Nothing in the data should be left out or altered when it is retyped.

Data for analysis>
BEGIN

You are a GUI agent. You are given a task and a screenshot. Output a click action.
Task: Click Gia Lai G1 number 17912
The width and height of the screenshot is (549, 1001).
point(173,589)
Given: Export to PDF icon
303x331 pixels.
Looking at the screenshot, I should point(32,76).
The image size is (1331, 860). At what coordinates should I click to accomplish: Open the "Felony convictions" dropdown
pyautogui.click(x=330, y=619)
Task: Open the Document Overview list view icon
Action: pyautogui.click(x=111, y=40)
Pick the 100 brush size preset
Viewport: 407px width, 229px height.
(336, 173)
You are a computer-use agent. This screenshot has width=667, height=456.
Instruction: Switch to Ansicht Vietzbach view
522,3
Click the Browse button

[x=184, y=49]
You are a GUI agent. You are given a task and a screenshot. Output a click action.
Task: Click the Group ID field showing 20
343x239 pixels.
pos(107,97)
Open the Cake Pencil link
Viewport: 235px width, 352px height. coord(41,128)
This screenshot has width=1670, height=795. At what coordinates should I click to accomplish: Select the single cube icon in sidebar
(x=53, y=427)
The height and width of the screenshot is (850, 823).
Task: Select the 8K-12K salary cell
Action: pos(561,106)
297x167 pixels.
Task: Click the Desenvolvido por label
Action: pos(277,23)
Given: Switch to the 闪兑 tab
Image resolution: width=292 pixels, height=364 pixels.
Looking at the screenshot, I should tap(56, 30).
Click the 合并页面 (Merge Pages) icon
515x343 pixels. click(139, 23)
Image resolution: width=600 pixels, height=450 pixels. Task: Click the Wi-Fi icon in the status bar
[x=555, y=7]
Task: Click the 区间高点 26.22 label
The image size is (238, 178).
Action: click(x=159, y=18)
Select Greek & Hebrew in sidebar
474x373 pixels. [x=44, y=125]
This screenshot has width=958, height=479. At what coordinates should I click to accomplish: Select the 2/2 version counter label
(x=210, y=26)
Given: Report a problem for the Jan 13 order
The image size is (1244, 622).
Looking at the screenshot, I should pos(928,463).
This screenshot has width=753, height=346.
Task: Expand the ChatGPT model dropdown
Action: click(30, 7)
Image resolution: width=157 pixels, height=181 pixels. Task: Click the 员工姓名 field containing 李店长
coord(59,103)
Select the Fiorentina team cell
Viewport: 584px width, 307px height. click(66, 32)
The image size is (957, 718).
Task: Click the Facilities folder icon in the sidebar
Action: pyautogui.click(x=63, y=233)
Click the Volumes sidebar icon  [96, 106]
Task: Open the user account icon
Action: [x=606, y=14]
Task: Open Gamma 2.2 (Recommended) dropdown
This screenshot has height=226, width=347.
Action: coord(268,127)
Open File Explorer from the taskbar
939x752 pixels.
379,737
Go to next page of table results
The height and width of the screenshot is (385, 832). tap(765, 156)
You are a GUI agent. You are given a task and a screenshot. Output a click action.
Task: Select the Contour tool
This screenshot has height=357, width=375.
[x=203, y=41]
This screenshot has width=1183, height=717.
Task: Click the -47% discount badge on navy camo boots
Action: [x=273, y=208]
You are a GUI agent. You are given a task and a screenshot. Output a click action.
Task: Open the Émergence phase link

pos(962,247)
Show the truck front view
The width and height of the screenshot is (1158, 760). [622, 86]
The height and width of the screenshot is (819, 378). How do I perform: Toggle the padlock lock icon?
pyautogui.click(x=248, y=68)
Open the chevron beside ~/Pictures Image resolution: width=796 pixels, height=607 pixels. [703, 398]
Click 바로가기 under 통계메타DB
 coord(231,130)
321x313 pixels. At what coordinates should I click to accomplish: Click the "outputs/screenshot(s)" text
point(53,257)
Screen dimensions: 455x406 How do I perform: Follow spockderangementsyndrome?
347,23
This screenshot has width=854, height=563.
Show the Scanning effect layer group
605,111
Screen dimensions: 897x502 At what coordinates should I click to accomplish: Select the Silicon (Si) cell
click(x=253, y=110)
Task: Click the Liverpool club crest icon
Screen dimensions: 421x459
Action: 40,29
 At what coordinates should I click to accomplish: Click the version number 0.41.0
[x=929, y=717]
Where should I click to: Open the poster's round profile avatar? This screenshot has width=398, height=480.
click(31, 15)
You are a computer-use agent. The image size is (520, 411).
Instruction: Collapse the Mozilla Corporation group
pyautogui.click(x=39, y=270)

END

Answer to this task>
You are a GUI agent. You are given a task and a screenshot. Output a click action.
Task: Click Gia Lai G1 number 17912
The width and height of the screenshot is (549, 1001).
point(173,589)
Given: Export to PDF icon
303x331 pixels.
Looking at the screenshot, I should point(32,76).
The image size is (1331, 860). At what coordinates should I click to accomplish: Open the "Felony convictions" dropdown
pyautogui.click(x=330, y=619)
Task: Open the Document Overview list view icon
Action: pyautogui.click(x=111, y=40)
Pick the 100 brush size preset
Viewport: 407px width, 229px height.
(336, 173)
You are a computer-use agent. This screenshot has width=667, height=456.
Instruction: Switch to Ansicht Vietzbach view
522,3
Click the Browse button

[x=184, y=49]
You are a GUI agent. You are given a task and a screenshot. Output a click action.
Task: Click the Group ID field showing 20
343x239 pixels.
pos(107,97)
Open the Cake Pencil link
Viewport: 235px width, 352px height. coord(41,128)
This screenshot has width=1670, height=795. At what coordinates should I click to accomplish: Select the single cube icon in sidebar
(x=53, y=427)
The height and width of the screenshot is (850, 823).
Task: Select the 8K-12K salary cell
Action: pos(561,106)
297x167 pixels.
Task: Click the Desenvolvido por label
Action: pos(277,23)
Given: Switch to the 闪兑 tab
Image resolution: width=292 pixels, height=364 pixels.
Looking at the screenshot, I should tap(56, 30).
Click the 合并页面 (Merge Pages) icon
515x343 pixels. click(139, 23)
Image resolution: width=600 pixels, height=450 pixels. Task: Click the Wi-Fi icon in the status bar
[x=555, y=7]
Task: Click the 区间高点 26.22 label
The image size is (238, 178).
Action: click(x=159, y=18)
Select Greek & Hebrew in sidebar
474x373 pixels. [x=44, y=125]
This screenshot has width=958, height=479. At what coordinates should I click to accomplish: Select the 2/2 version counter label
(x=210, y=26)
Given: Report a problem for the Jan 13 order
The image size is (1244, 622).
Looking at the screenshot, I should pos(928,463).
This screenshot has width=753, height=346.
Task: Expand the ChatGPT model dropdown
Action: click(30, 7)
Image resolution: width=157 pixels, height=181 pixels. Task: Click the 员工姓名 field containing 李店长
coord(59,103)
Select the Fiorentina team cell
Viewport: 584px width, 307px height. click(66, 32)
The image size is (957, 718).
Task: Click the Facilities folder icon in the sidebar
Action: pyautogui.click(x=63, y=233)
Click the Volumes sidebar icon  [96, 106]
Task: Open the user account icon
Action: [x=606, y=14]
Task: Open Gamma 2.2 (Recommended) dropdown
This screenshot has height=226, width=347.
Action: coord(268,127)
Open File Explorer from the taskbar
939x752 pixels.
379,737
Go to next page of table results
The height and width of the screenshot is (385, 832). tap(765, 156)
You are a GUI agent. You are given a task and a screenshot. Output a click action.
Task: Select the Contour tool
This screenshot has height=357, width=375.
[x=203, y=41]
This screenshot has width=1183, height=717.
Task: Click the -47% discount badge on navy camo boots
Action: [x=273, y=208]
You are a GUI agent. You are given a task and a screenshot. Output a click action.
Task: Open the Émergence phase link

pos(962,247)
Show the truck front view
The width and height of the screenshot is (1158, 760). [622, 86]
The height and width of the screenshot is (819, 378). How do I perform: Toggle the padlock lock icon?
pyautogui.click(x=248, y=68)
Open the chevron beside ~/Pictures Image resolution: width=796 pixels, height=607 pixels. [703, 398]
Click 바로가기 under 통계메타DB
 coord(231,130)
321x313 pixels. At what coordinates should I click to accomplish: Click the "outputs/screenshot(s)" text
point(53,257)
Screen dimensions: 455x406 How do I perform: Follow spockderangementsyndrome?
347,23
This screenshot has width=854, height=563.
Show the Scanning effect layer group
605,111
Screen dimensions: 897x502 At what coordinates should I click to accomplish: Select the Silicon (Si) cell
click(x=253, y=110)
Task: Click the Liverpool club crest icon
Screen dimensions: 421x459
Action: 40,29
 At what coordinates should I click to accomplish: Click the version number 0.41.0
[x=929, y=717]
Where should I click to: Open the poster's round profile avatar? This screenshot has width=398, height=480.
click(31, 15)
You are a computer-use agent. The image size is (520, 411).
Instruction: Collapse the Mozilla Corporation group
pyautogui.click(x=39, y=270)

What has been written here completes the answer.